Farms have been in the news quite a bit since the beginning of the pandemic. Many have seen a huge surplus in food, so I was shocked when Briana told me that Live Oak Farms did not experience a surplus of produce. She attributed this lack of surplus to the fact that “a lot of people eat at home now.” Briana said that she knew of farms that had surpluses. She said that “when the pandemic first hit, we weren’t heavy into our season yet, which worked to our favor. We were harvesting but not the volume of our summer months.” They still were affected by COVID-19, however. Briana explained that, “what changed was protocol and procedures for employees and how they harvest and pack.” She shouted out the food safety personnel at the farm, describing how they implemented temperature check procedures, the requirement to wear a mask, and guidance not to work if employees were feeling sick. She said that these were “quick changes” and that everyone worked together to ensure safety at Live Oak Farms. So how exactly did Live Oak Farms avoid a surplus of food? Did they maintain their customer base and continued providing produce to them? The answer: no. According to Briana,
“We did see a big decline in our food service customers. We had to strategize and find new buyers to purchase our produce. But our sales team did a phenomenal job for the company during this pandemic.”

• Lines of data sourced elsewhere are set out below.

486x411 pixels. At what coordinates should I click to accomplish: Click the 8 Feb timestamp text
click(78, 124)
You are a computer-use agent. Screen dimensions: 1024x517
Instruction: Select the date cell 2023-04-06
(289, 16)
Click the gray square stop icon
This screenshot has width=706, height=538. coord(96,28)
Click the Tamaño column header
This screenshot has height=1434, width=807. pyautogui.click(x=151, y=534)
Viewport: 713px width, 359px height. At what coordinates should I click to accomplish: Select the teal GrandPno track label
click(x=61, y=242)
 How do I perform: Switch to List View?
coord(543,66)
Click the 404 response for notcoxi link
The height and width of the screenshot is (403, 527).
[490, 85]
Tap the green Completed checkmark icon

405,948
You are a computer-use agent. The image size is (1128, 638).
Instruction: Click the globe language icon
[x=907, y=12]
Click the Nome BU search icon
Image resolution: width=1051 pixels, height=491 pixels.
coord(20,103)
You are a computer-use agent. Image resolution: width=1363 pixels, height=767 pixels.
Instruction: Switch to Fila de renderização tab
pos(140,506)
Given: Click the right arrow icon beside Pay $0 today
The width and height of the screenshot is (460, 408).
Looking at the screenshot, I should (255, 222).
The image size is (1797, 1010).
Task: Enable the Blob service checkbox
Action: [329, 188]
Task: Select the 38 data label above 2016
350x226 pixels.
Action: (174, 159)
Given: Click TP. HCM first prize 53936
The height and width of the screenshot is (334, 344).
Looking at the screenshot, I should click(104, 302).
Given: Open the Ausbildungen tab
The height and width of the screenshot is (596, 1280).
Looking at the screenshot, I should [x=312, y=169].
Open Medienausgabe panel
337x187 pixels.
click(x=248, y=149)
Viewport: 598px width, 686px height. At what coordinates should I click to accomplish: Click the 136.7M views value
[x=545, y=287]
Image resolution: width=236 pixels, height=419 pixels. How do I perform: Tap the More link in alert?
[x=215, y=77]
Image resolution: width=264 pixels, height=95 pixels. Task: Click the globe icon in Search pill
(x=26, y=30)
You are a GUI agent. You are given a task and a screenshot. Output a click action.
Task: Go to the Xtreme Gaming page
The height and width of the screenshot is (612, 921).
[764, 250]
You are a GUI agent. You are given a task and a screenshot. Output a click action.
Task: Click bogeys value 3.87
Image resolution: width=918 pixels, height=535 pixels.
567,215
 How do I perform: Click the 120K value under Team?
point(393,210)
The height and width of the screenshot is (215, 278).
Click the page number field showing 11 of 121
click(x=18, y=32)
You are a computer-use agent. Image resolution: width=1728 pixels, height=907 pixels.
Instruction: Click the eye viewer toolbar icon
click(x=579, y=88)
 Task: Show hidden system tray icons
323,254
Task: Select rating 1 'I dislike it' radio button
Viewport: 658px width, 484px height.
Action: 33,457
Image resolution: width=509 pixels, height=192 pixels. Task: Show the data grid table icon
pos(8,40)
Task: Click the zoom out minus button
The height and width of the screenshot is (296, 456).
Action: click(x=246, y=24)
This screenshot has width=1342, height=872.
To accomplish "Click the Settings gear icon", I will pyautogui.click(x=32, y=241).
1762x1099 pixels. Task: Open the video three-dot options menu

Yet, even without a surplus, Live Oak still decided to work with The Farmlink Project. Briana expressed how pleased she was that The Farmlink Project “linked up with us to get [the produce] to food banks.” What is the produce in question? Thus far, The Farmlink Project has facilitated the delivery of 47,600 pounds total of bell peppers to three food banks in California from Live Oak Farms. Briana’s coworker, Matt, worked with The Farmlink Project to make this happen. Briana conveyed that she was, “happy to see a group of smart individuals applying for grant programs.” She said that farmers want to apply for these grant programs but lack the time to identify them. She said that this is a “step in the right direction.”
Briana is dedicated to the growth and prosperity of Live Oak Farms. When I asked her what she enjoys about her line of work, she said “the people, the farm laborers.” She emphasized “how hard they work” and how she “wants to give back to them.” Live Oak Farms is “committed to excellence.” Throughout my conversation with Briana, this philosophy rang true through her statements. She feels “pride in giving consumers the best, the safest.” She said that it is “rewarding” to provide nutritious produce to customers. Briana appreciates the cooperation and teamwork between each person at Live Oak Farms, with everyone working to “see a better company to bring better produce to the people.” The final question I asked Briana in our conversation was to describe a scene of her vision for the future. She confidently stated that her family and Live Oak Farms employees want to “grow the company to meet the demands of a changing marketplace.” This includes expanding the types of produce they sell. According to Briana, “If you’re not growing, you’re at risk. Our growth allows us to do more for our customers and our employees, and the opportunity to give back more.” Briana indicated how it is important to her that Live Oak Farms continue to be a family farm. She also hopes that Live Oak Farms can pursue more partnerships with organizations like The Farmlink Project in order to “give what we get.” Talk about a sustainable, humane approach to farming.